Pour les collectivités, PME, ETI ou associations nationales, contacter le Centre régional de cyber-sécurité de Bourgogne Franche-Comté (CSIRT) pour connaître les démarches à effectuer. Tél : 0 970 609 609.
Pour les particuliers, TPE ou associations locales : site cybermalveillance.gouv.fr
Faire des sauvegardes avec la règle des 3, 2, 1 : trois sauvegardes sur deux supports dont une est externalisée.
Mettre à jour ses logiciels, des correctifs de protection étant mis en place au fur et à mesure de leur évolution.
Mots de passe différenciés selon usage personnel ou professionnel.

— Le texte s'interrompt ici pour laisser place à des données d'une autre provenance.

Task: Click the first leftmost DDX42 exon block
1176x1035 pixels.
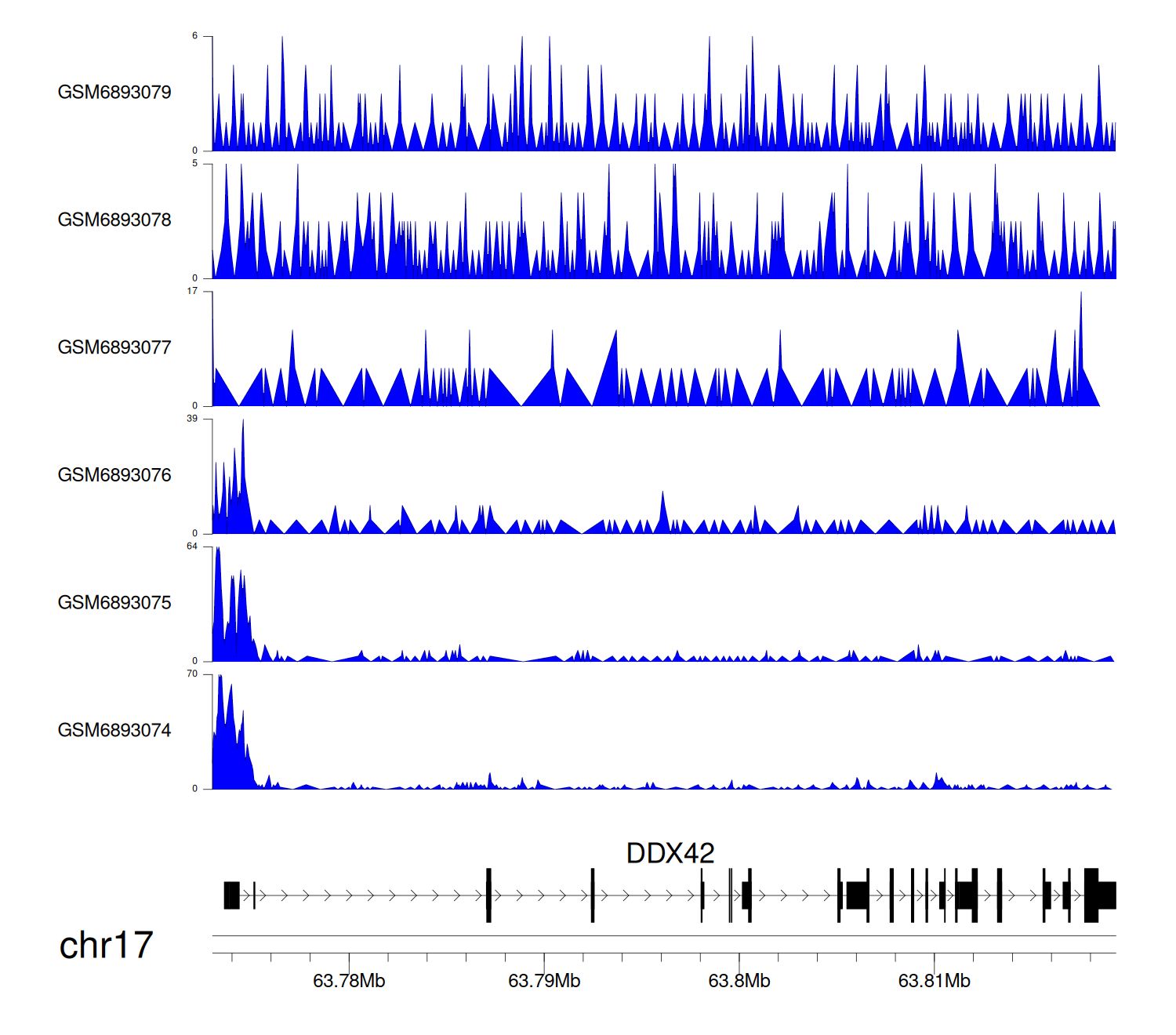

S’assurer de toute clé USB avant de la connecter à son ordinateur.
Eviter de recharger téléphones et cigarettes électroniques à partir de son ordinateur professionnel, sources bien souvent, de malwares pouvant affecter le réseau.
Et bien sûr, ne JAMAIS payer la somme demandée en cas de « rançongiciel », mais en avertir au plus vite les services appropriés et déposer plainte.